◆ **Selected extract**
=-=-=

Santa Clara Mag Blog
Solar Update: Chromasun gets a boost from the Land Down Under
Friday, Dec. 17, 2010
In the Winter 2010 SCM we reported on the new rooftop solar collector that was installed on the Ripple House. As that story noted, the new Micro-Concentrator (MCT) is a first-of-its-kind unit that supplies heating, hot water, and air condition.
What would make Chromasun’s MCT even better -- the cleantech equivalent of a five-tool, can’t-miss outfield prospect? Give it the ability to produce electricity.
Indeed, within days of the winter issue of SCM going to press, Chromasun announced it and a few partners had been awarded a $3.2 million applied research grant from the Australian Solar Institute (ASI) to do just that.
Chromasun, the Australian National University, the University of New South Wales, and the Commonwealth Scientific Research Organisation will use the grant to develop a next-generation unit, the MCT Hybrid HT, capable of delivering high-temperature solar thermal heat and solar electricity.
The high temperatures required to cost-effectively deliver solar cooling and industrial process heat (above 150 degrees Celsius) exceed the optimal operating temperature for typical electricity-generating photovoltaic cells. But Chromasun’s solution would use “spectral splitting to thermally decouple the photovoltaic cells from the 150 degrees Celsius circulating fluid,” according to a statement.
"This new research and resulting module will be disruptive because it will deliver high-grade heat yet allow the photovoltaic cells to operate at a cooler and more efficient temperature," says CEO Peter Le Lievre.
The ASI grant will cover three years of research, with field trials expected in 2012-13.
In addition to the Ripple House installation, Chromasun is also building larger showcase projects, says Le Lievre.
Test installations are in the works for the East Coast of the United States, Abu Dhabi, Germany, and India. In 2011, Chromasun will make the MCT publicly available through a network of HVAC specialists.

=-=-=

◆ **What to produce**
Transcribe the Chromasun blog post from "Santa Clara Mag" up to and including "and air condition.". Draw only on the Chromasun blog post.

◆ **Stored records**

=-=-=

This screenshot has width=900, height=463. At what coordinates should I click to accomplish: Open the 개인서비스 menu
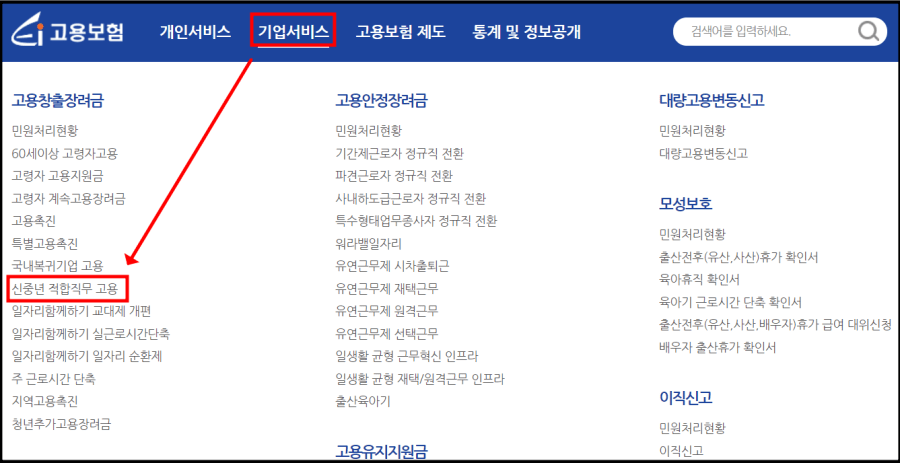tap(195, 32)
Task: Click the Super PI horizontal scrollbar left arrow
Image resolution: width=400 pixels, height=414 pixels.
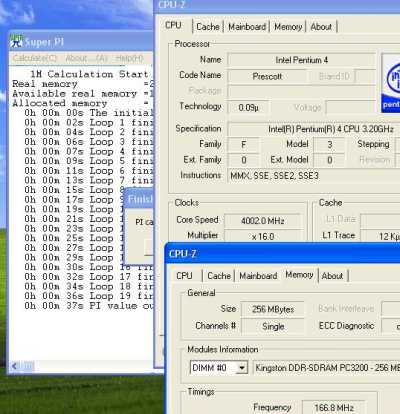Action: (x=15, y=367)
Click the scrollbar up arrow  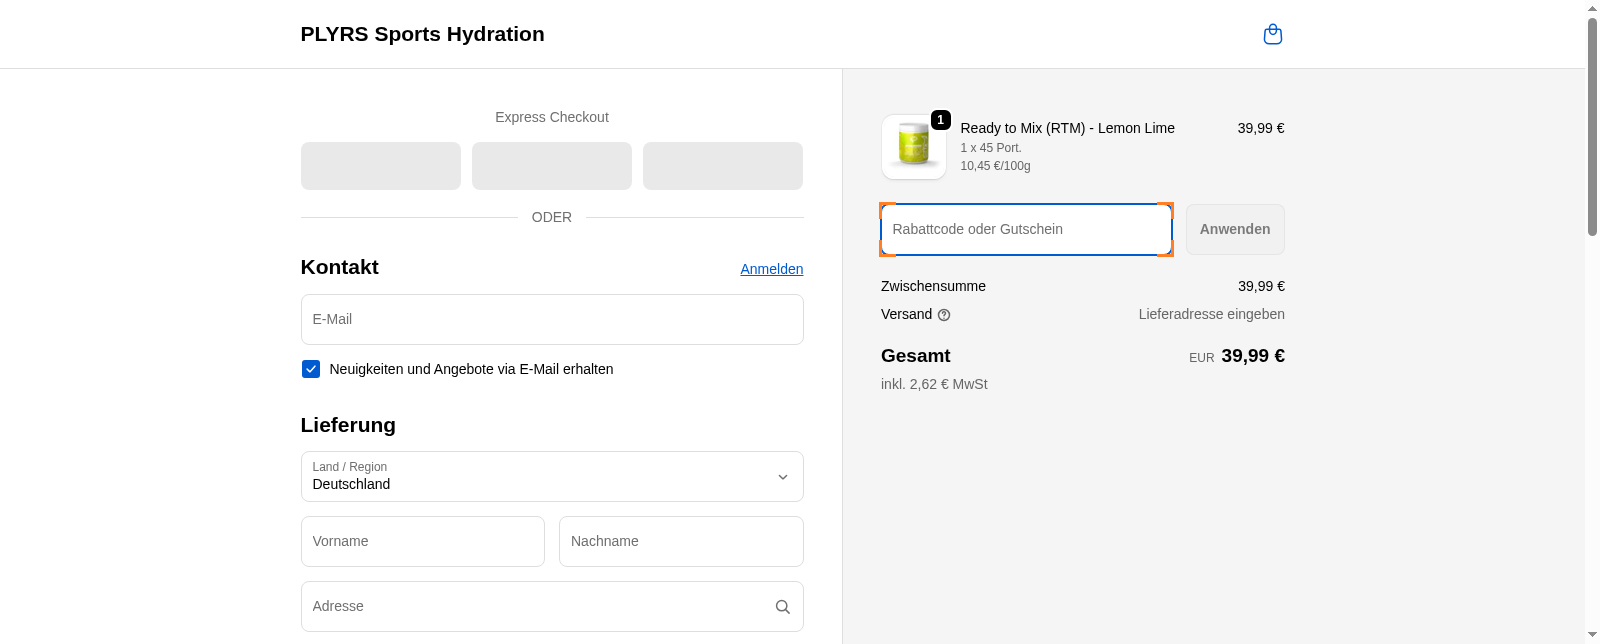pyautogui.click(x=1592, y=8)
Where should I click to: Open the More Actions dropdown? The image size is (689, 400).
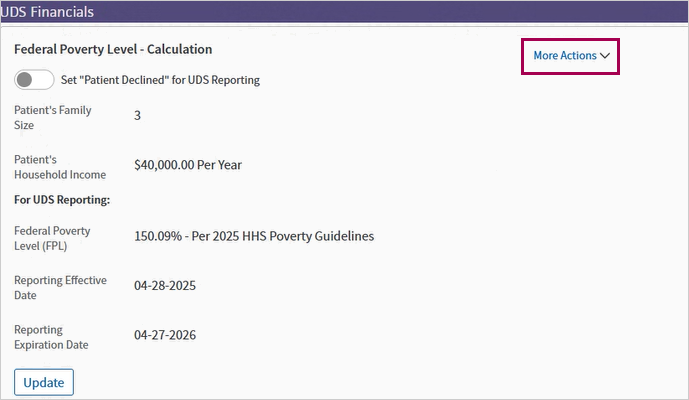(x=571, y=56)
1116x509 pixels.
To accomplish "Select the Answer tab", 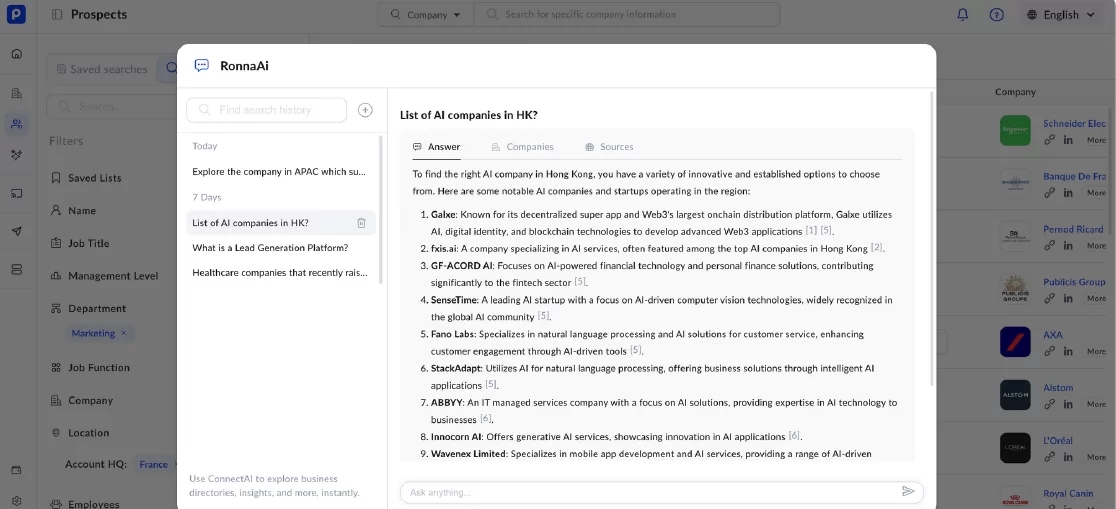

=-=-=

◆ **Solution below**
Santa Clara Mag Blog
Solar Update: Chromasun gets a boost from the Land Down Under
Friday, Dec. 17, 2010
In the Winter 2010 SCM we reported on the new rooftop solar collector that was installed on the Ripple House. As that story noted, the new Micro-Concentrator (MCT) is a first-of-its-kind unit that supplies heating, hot water, and air condition.